[Saved data entries]
****************
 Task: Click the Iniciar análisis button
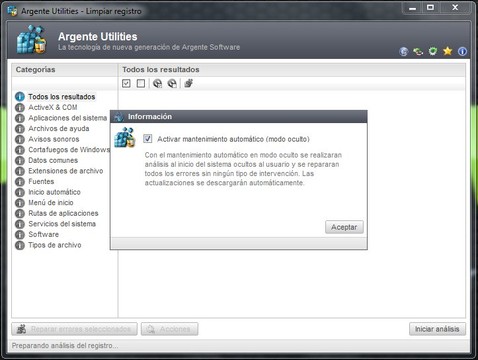point(437,329)
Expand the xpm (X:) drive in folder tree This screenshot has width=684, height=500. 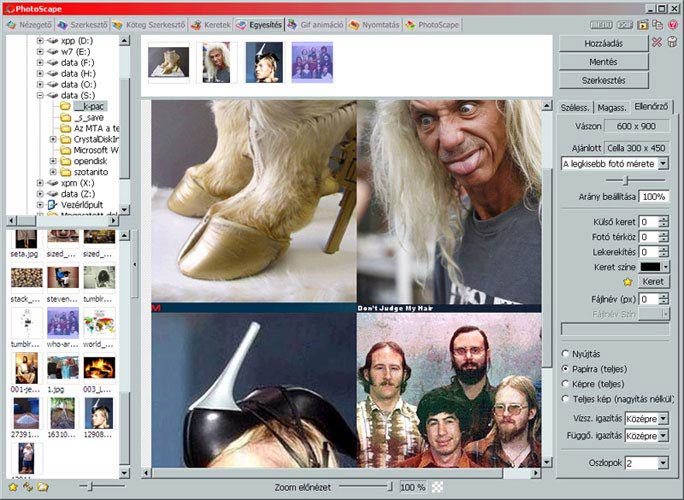point(40,184)
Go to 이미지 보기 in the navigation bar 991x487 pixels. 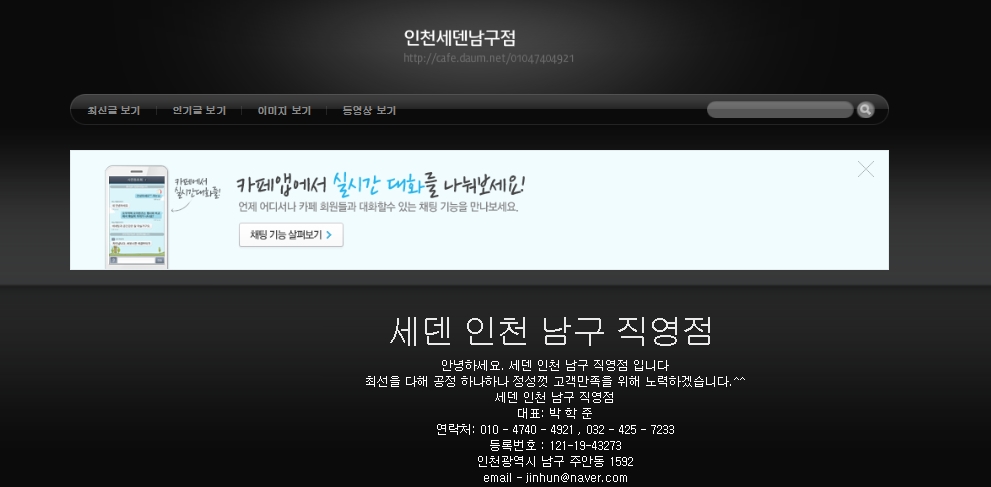284,110
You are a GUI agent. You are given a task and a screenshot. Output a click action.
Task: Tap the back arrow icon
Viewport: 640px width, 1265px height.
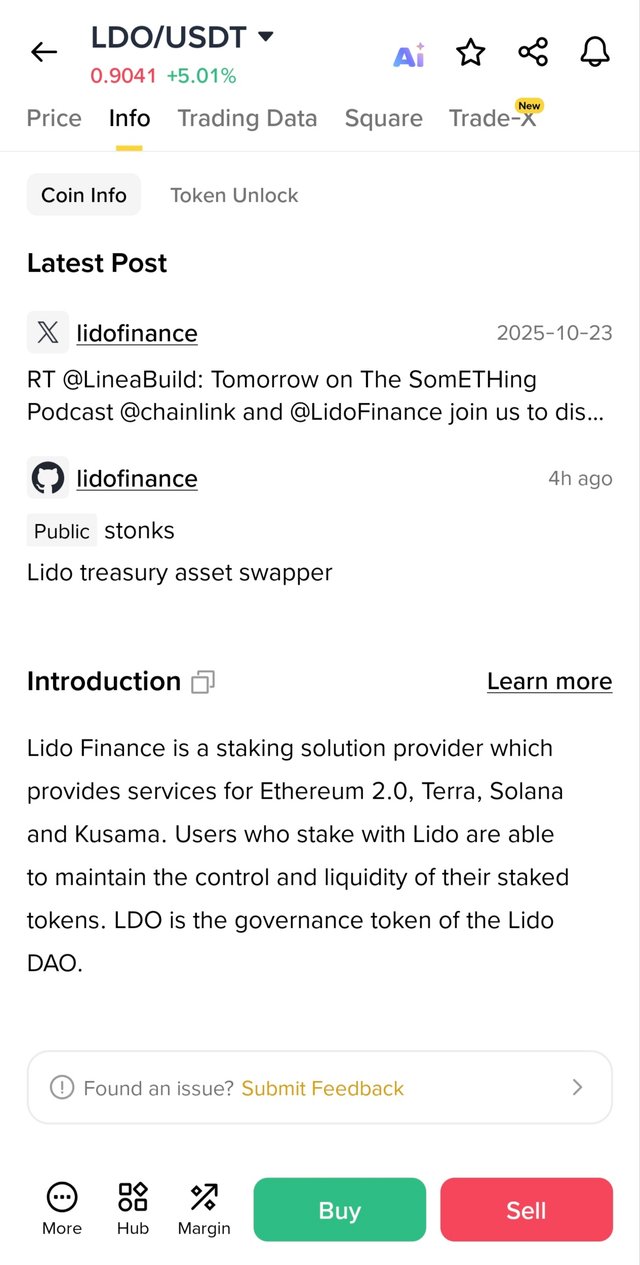pos(44,52)
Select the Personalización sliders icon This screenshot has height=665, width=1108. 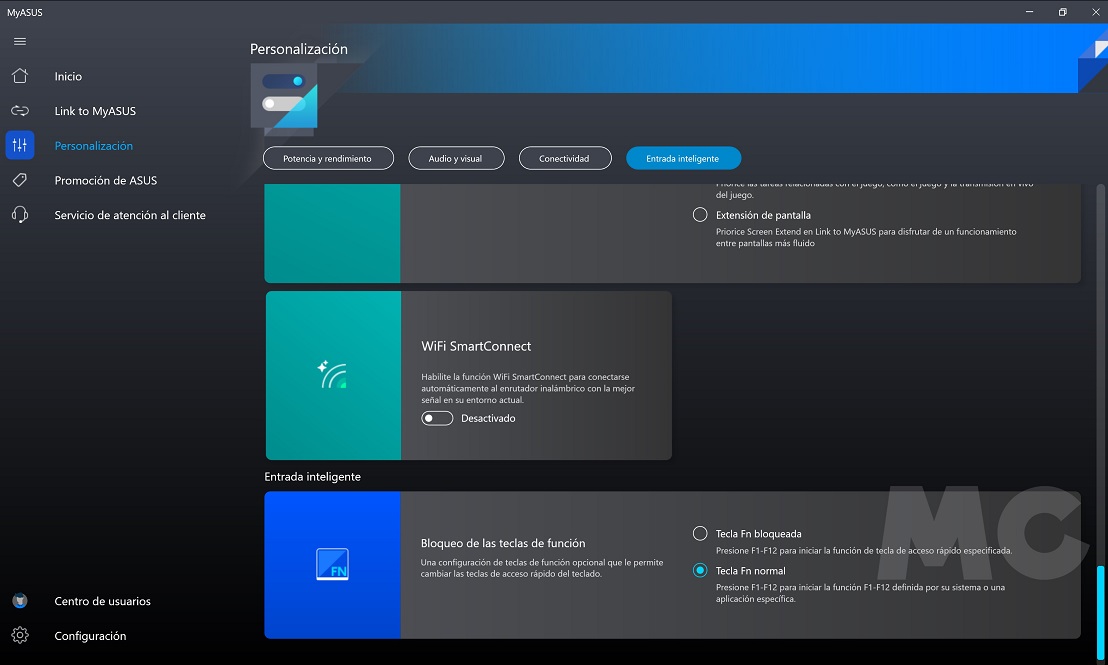coord(20,145)
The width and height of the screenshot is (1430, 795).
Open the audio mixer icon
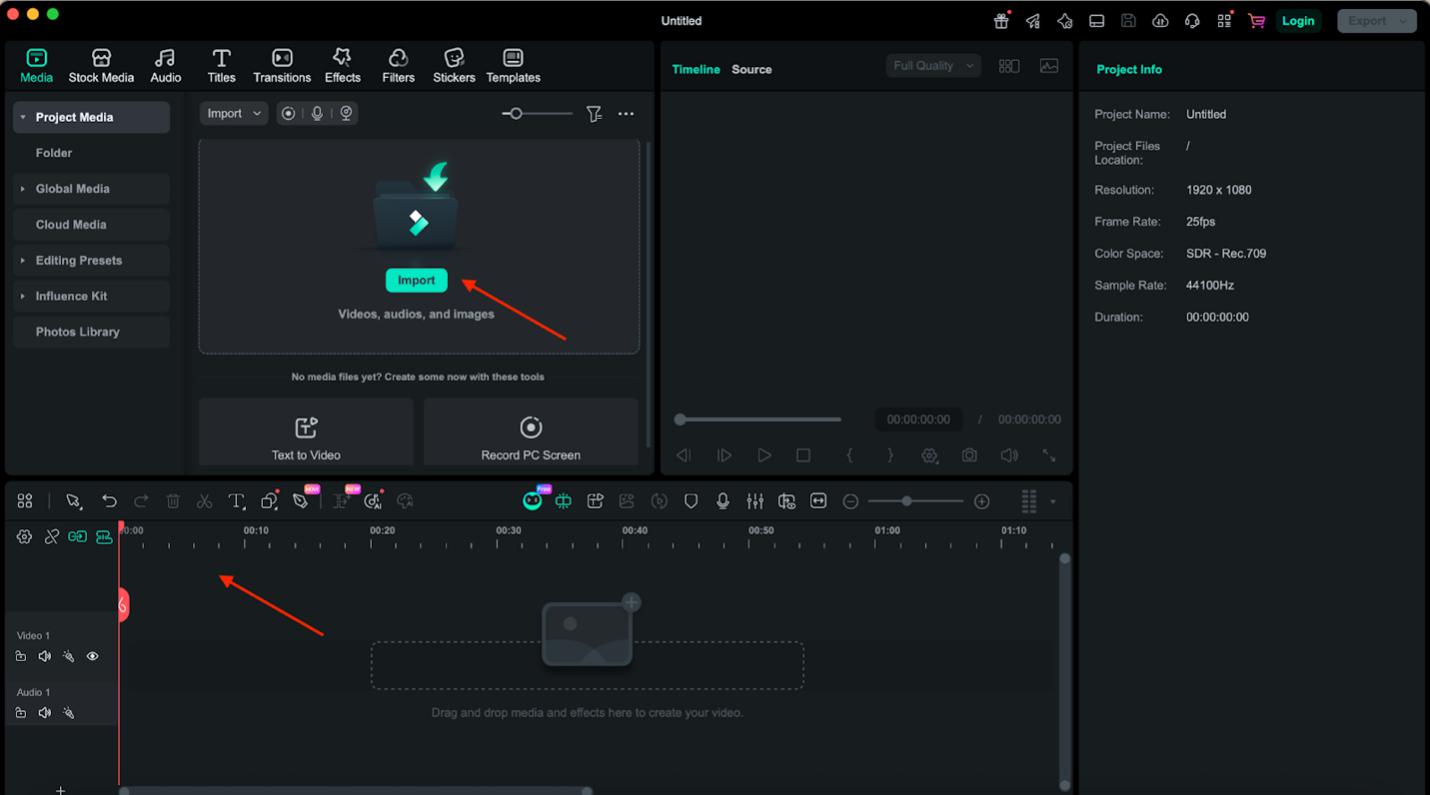coord(755,501)
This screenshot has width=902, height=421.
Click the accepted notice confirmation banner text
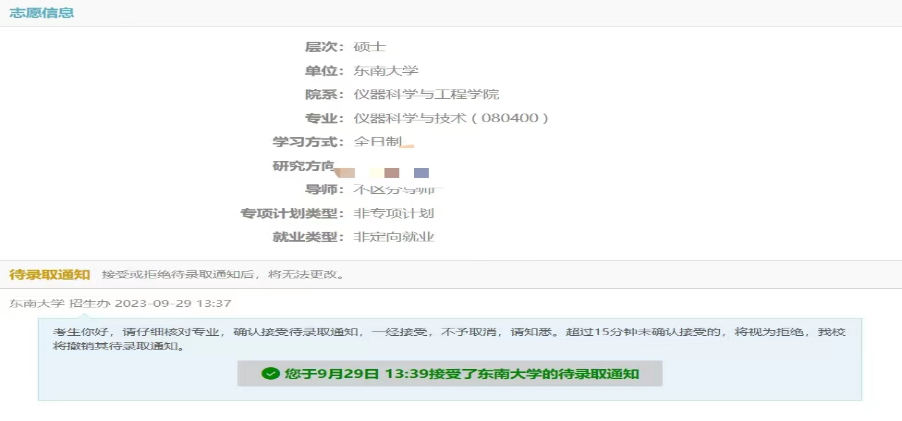(x=461, y=374)
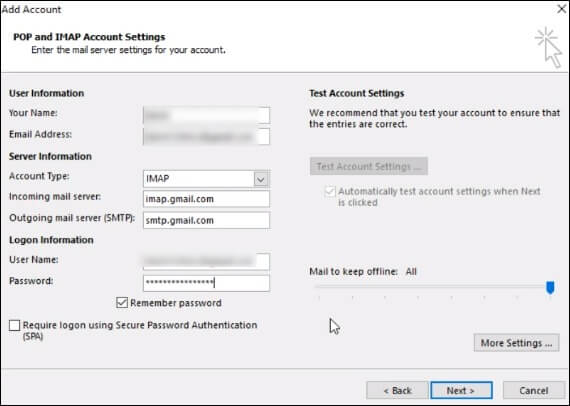Open the Account Type dropdown arrow
Screen dimensions: 570x406
261,179
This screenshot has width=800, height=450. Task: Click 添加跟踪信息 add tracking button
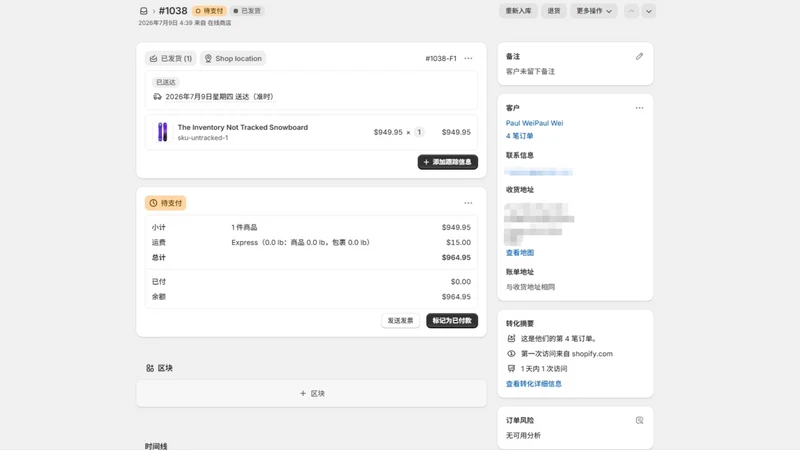point(447,162)
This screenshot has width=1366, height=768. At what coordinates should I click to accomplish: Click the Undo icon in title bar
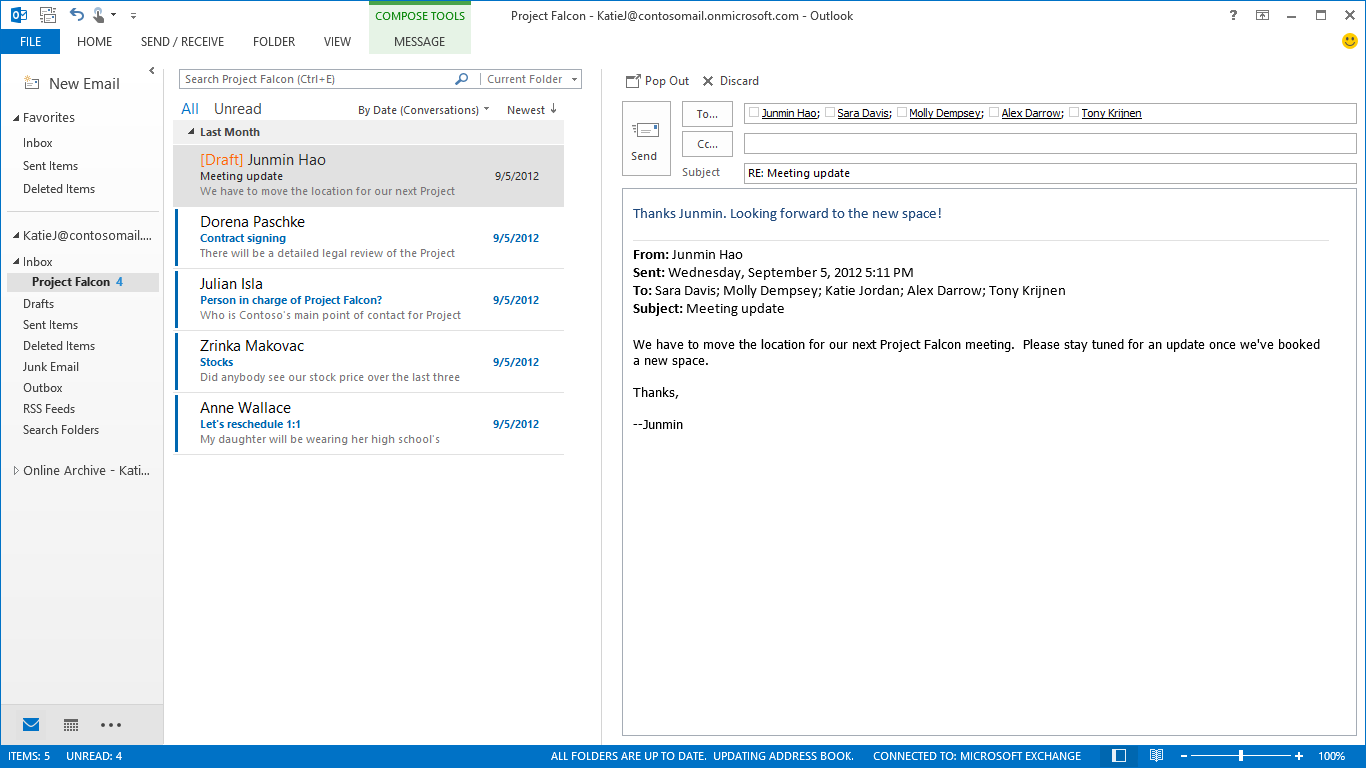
****************
*What is needed*
Once the line holding "Click the accepted" is found, copy it and each later line exactly through the end of the data, leaving out the pictures.

*Task response*
Click the accepted notice confirmation banner text
(x=461, y=374)
Open the Account Type dropdown arrow
Screen dimensions: 570x406
261,179
This screenshot has width=800, height=450. Task: Click 添加跟踪信息 add tracking button
point(447,162)
This screenshot has width=1366, height=768. At what coordinates should I click to accomplish: Click the Undo icon in title bar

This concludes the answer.